Monday, March 26, 2007

Childhood Fears

Sometimes I’m amazed at how brave my kids are. Or maybe it’s that in comparison, I was disturbingly and illogically terrified of so many things at their age. Or quite possibly, it could be that my parents let me watch way too much TV. My kids have never needed to inspect their closets or underneath their beds prior to bedtime. They have never required the closet door to be closed or their bedroom door to be open. And to my knowledge, they have no strange bedtime routines.

But during my youth, on the other hand, I was a freaky wacko. I had several very specific and very illogical fears that shaped my childhood:

Vampires: I was very wary of any strange tapping/fluttering noises against my window. There were no trees near to it – so the only explanation (if it ever were to happen) would be a bat. I even had a couple “laying in bed rules” that would help me fall asleep: 1- Always close the window (duh, to keep out bats). 2- Never lay on your back (to avoid looking like you’re lying in a coffin). 3- Keep your blankets pulled up to your chin (thereby protecting your neck and discouraging any vampires from attempting to take a bite). 4- Never let any extremities peek out from under the blankets or hang off over the edge of the bed (self explanatory).

Snakes: I remember very clearly watching a movie called “Ssssssss” while living in our old house. That means I was under the age of five. (Geeez, Dad – didn’t you monitor what I watched at such a young and impressionable age!) The movie was about a town that had a snake infestation. A bite from these snakes would turn people green with scales and they'd develop a lispy speech pattern. I went through a period of time after seeing that movie that I would sleep on piled-up pillows and blankets on top of my bed. I was sure that sleeping up so high off the ground would help me avoid any snake bites leading to transformation into a “snake-person”.

Being killed by a “Psycho” while taking a shower: This fear probably saved my dad some money on our ever-high water bill. One nice thing about our shower was that it had a glass door, so as long as you didn’t close your eyes for too long, you’d probably be able to defend yourself (or at least yell for some help) if Norman Bates stepped into the room.

Demon possession: This was probably the most gripping of all my fears. Of course, this would necessitate an exorcism, which would be horrible. And we weren’t even Catholic, so who would we call?? I’m not sure which one was scarier- Exorcist or Omen. It isn’t right that a child should have to grow up during the same decade that two high-profile possession movies are released.

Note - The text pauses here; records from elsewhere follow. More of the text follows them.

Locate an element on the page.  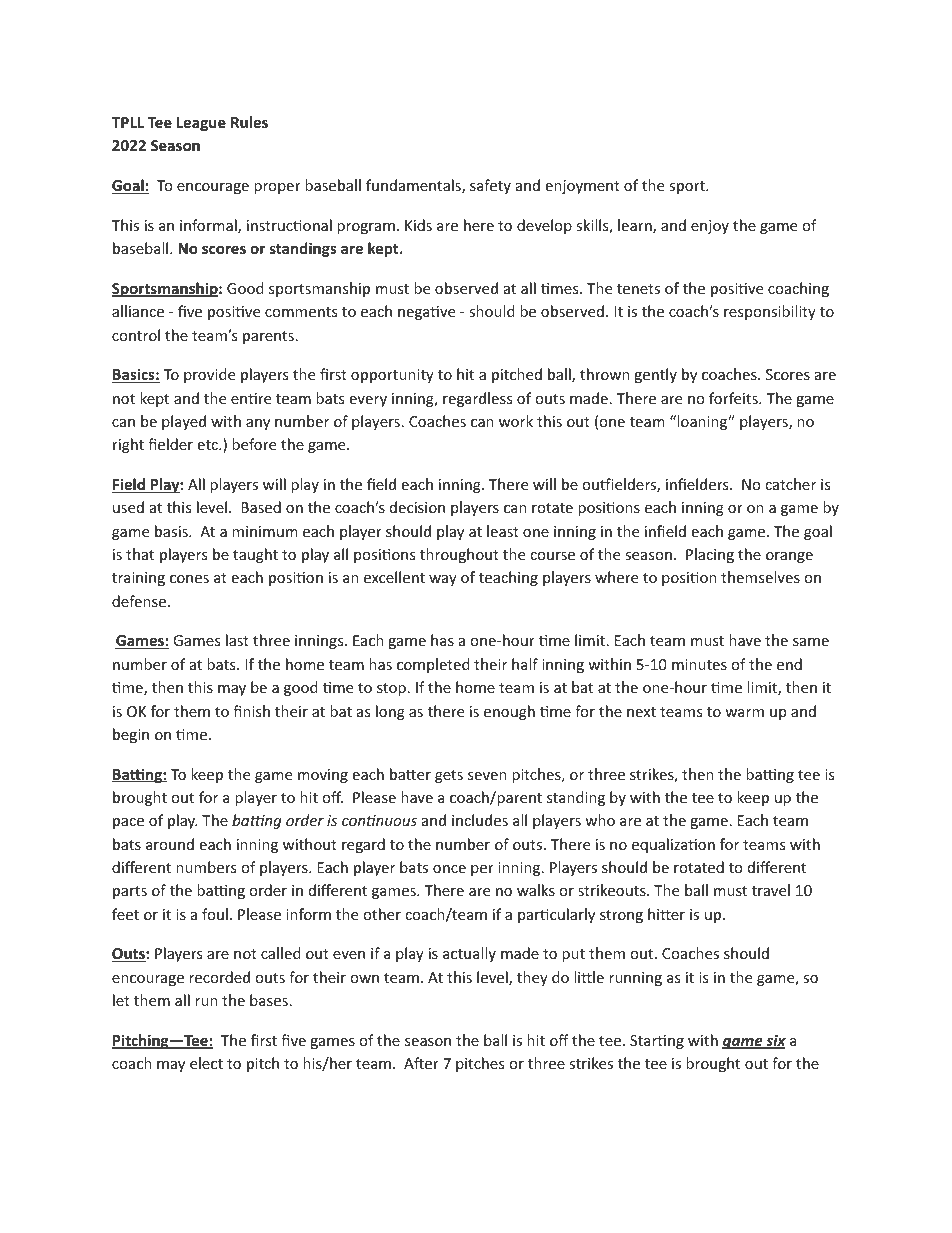
League is located at coordinates (201, 124).
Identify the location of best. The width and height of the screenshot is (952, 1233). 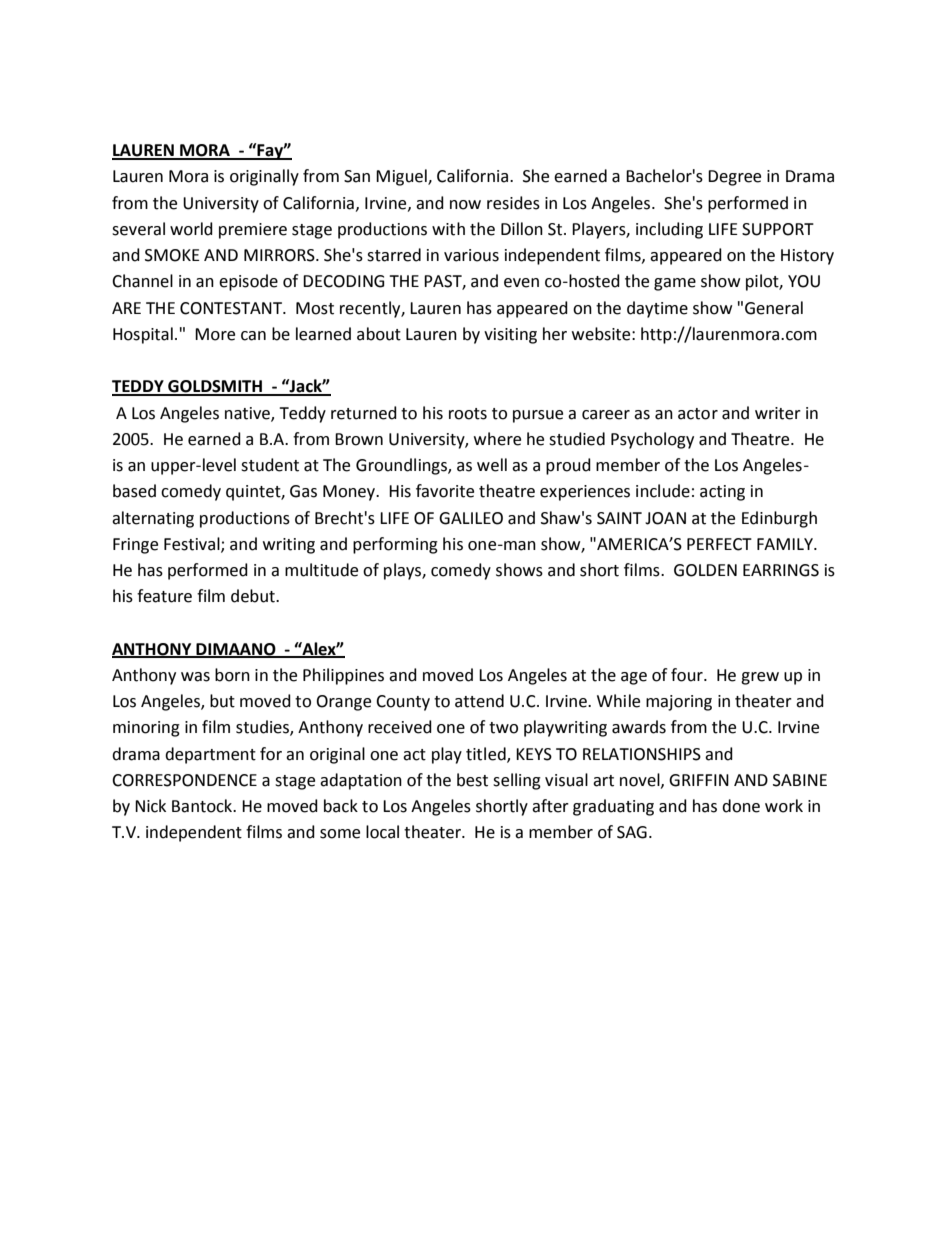
(472, 780).
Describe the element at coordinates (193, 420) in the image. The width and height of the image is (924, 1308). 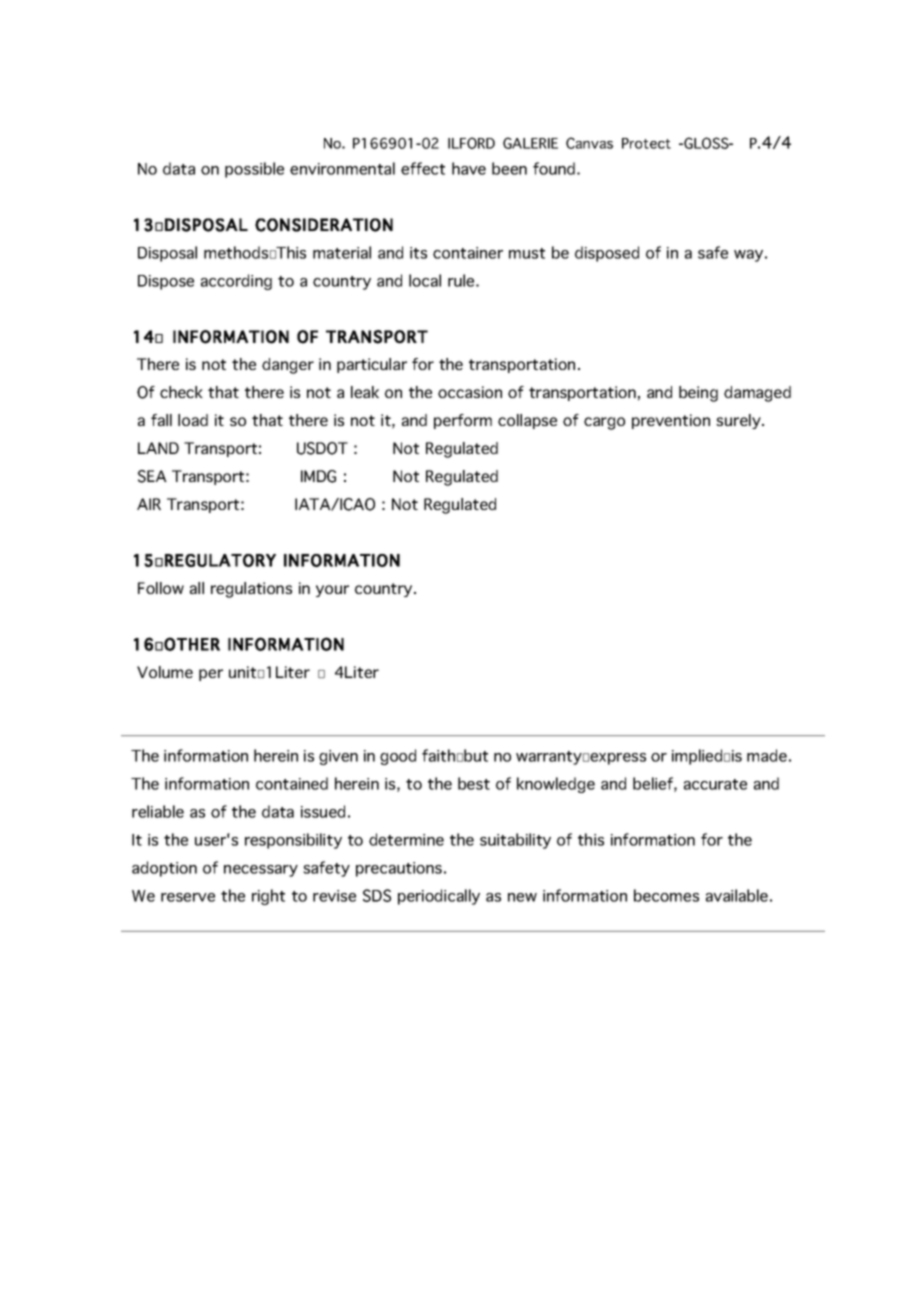
I see `load` at that location.
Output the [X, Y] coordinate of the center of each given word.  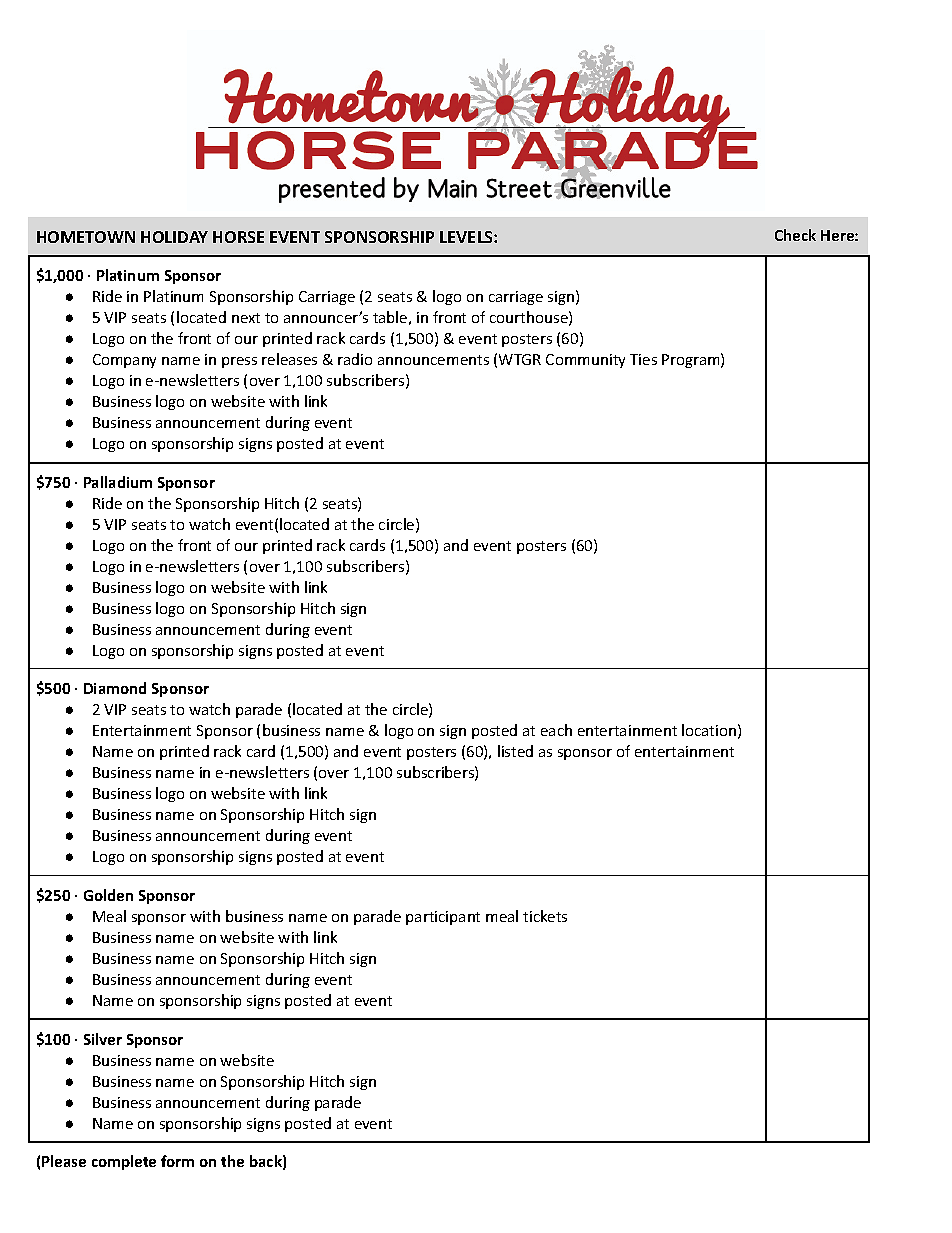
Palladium [118, 482]
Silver [103, 1039]
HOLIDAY [174, 237]
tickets [545, 916]
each [556, 730]
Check [795, 235]
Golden [108, 895]
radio [355, 359]
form [177, 1161]
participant [443, 918]
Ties [643, 359]
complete [124, 1162]
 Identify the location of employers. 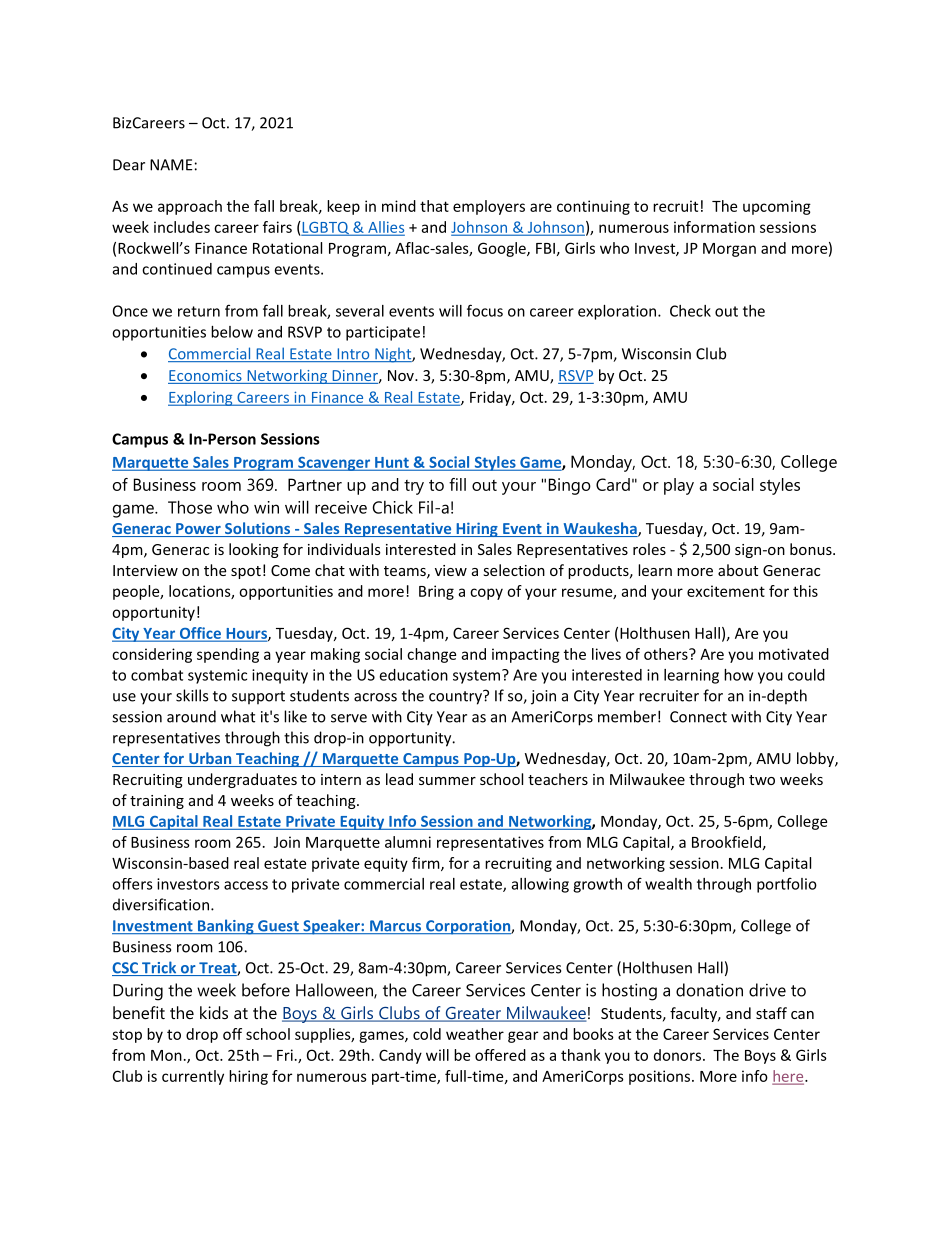
(489, 207).
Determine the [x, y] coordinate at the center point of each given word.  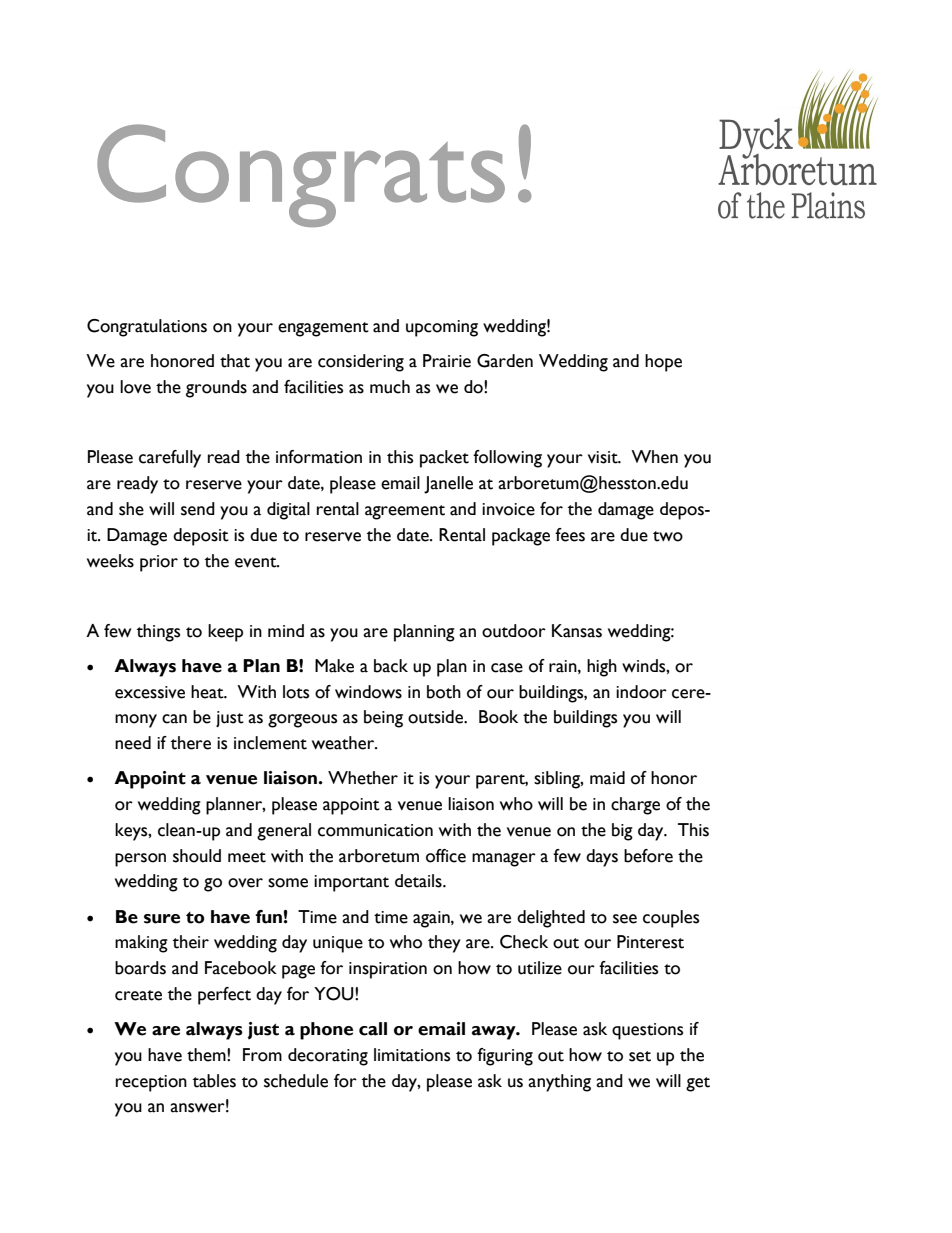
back [391, 666]
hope [663, 363]
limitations [412, 1055]
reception [151, 1083]
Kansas [577, 631]
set [640, 1056]
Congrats [301, 175]
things [158, 633]
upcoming [442, 328]
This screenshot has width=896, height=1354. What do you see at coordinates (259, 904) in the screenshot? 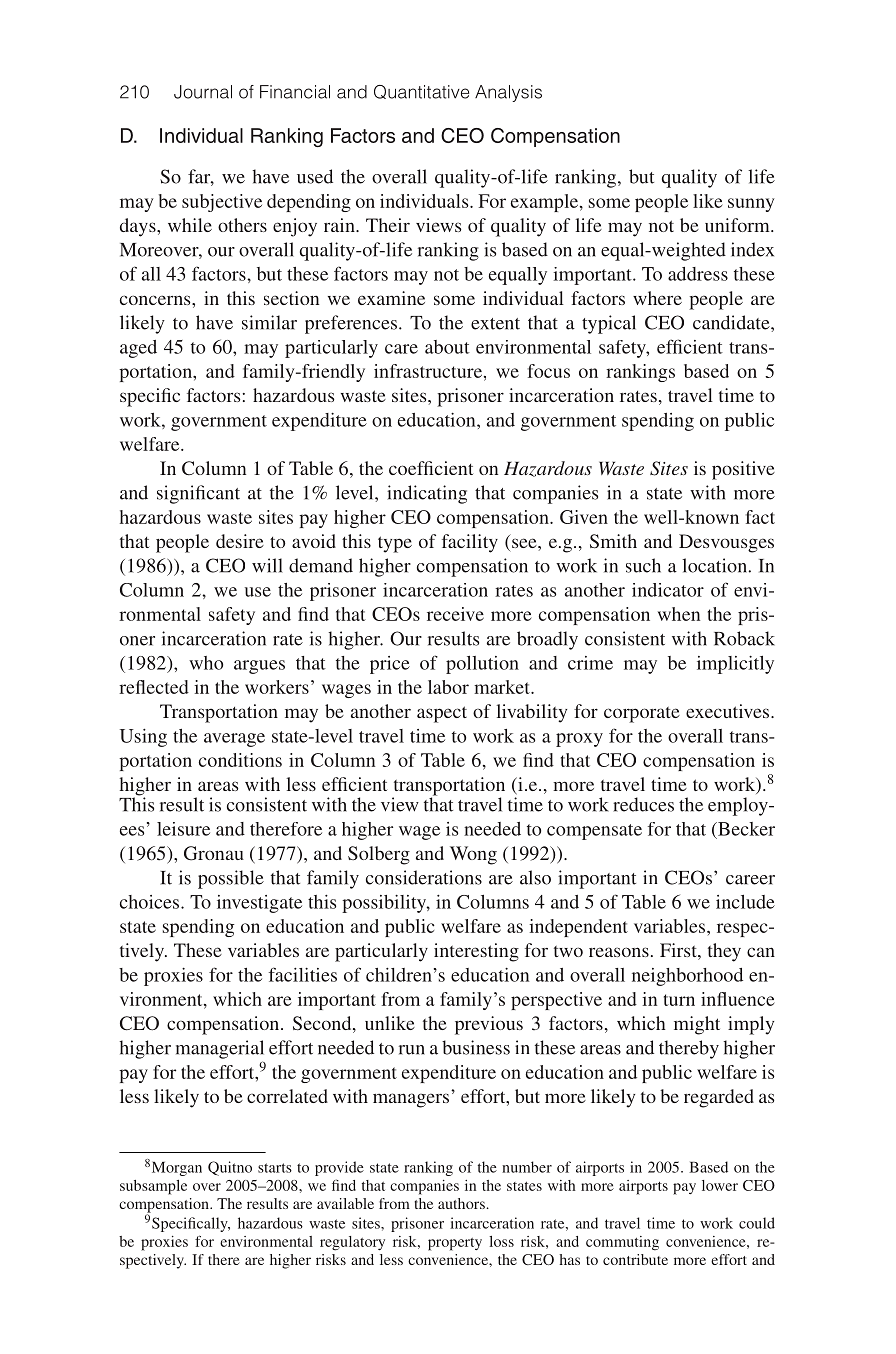
I see `investigate` at bounding box center [259, 904].
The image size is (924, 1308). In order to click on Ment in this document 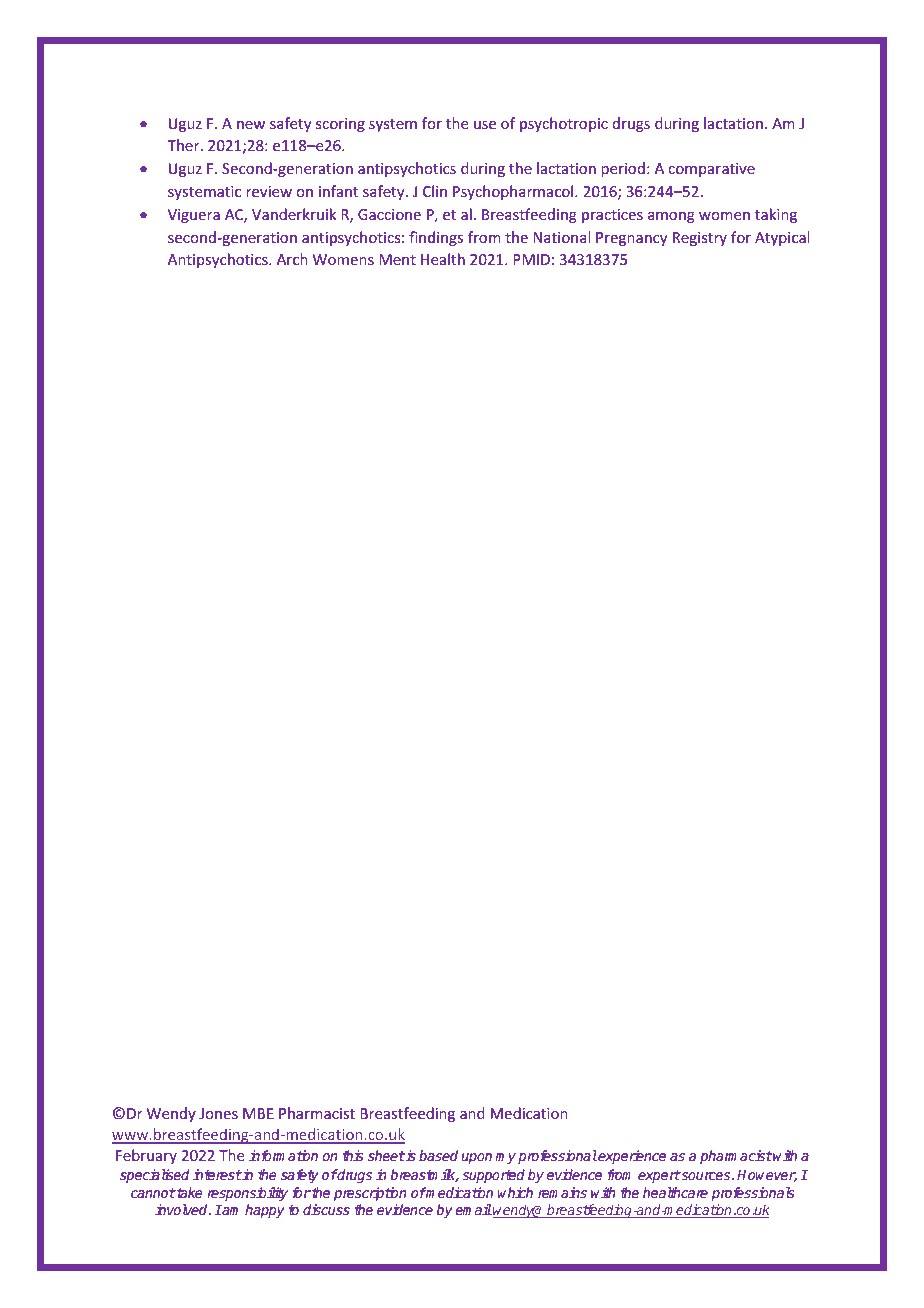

Poltergeists: I guess this might be along the same line as demon possession. But, unlike most people, we actually had a couple skeletons buried under our house. Yep, really. (The builders unearthed 2 pioneer children while digging our basement.) So, I was pretty sure that this would predispose us to attracting a poltergeist. I was just hoping that it would be one of those friendly/playful ones instead of the mean ones.

Today I’ve conquered most of those crazy childhood fears. I now am able to sleep on my back without obsessing about my blanket positioning and without a pile of pillows. I enjoy a leisurely shower. And luckily my in-laws are Catholic, so they’d know who to call and would be able to save me in case of demonic possession or poltergeist inhabitation. Right, Jan & Bill???

3 comments:

The Hertels (Paul, Tia and Seneca) said...

You and Nikki passed down some "fears" to me and I believe possibly Jill too.....I remember you guys MAKING us listen to that Alfred Hitchcock record in your basement and then scaring the snot out of us while we listened! This led at least myself, to many fears!!

jilldaisbrenne said...

That is exactly how I remember my childhood fears as well. I remember wearing earmuffs to bed sometimes for fear of brain sucking bugs entering through my ears. Or what about crocodiles coming up from the toilets... it's how I learned to pee really quickly! I remember a conversation with you regarding holy water, and if we could make it ourselves. And what about the Amityville Horror/closet lights on resemblances.

What were our parents thinking?!?! It's a wonder the three of us turned out fairly well adjusted.

Tammy said...

Ooooooooo....I forgot about the Amityville closet lights.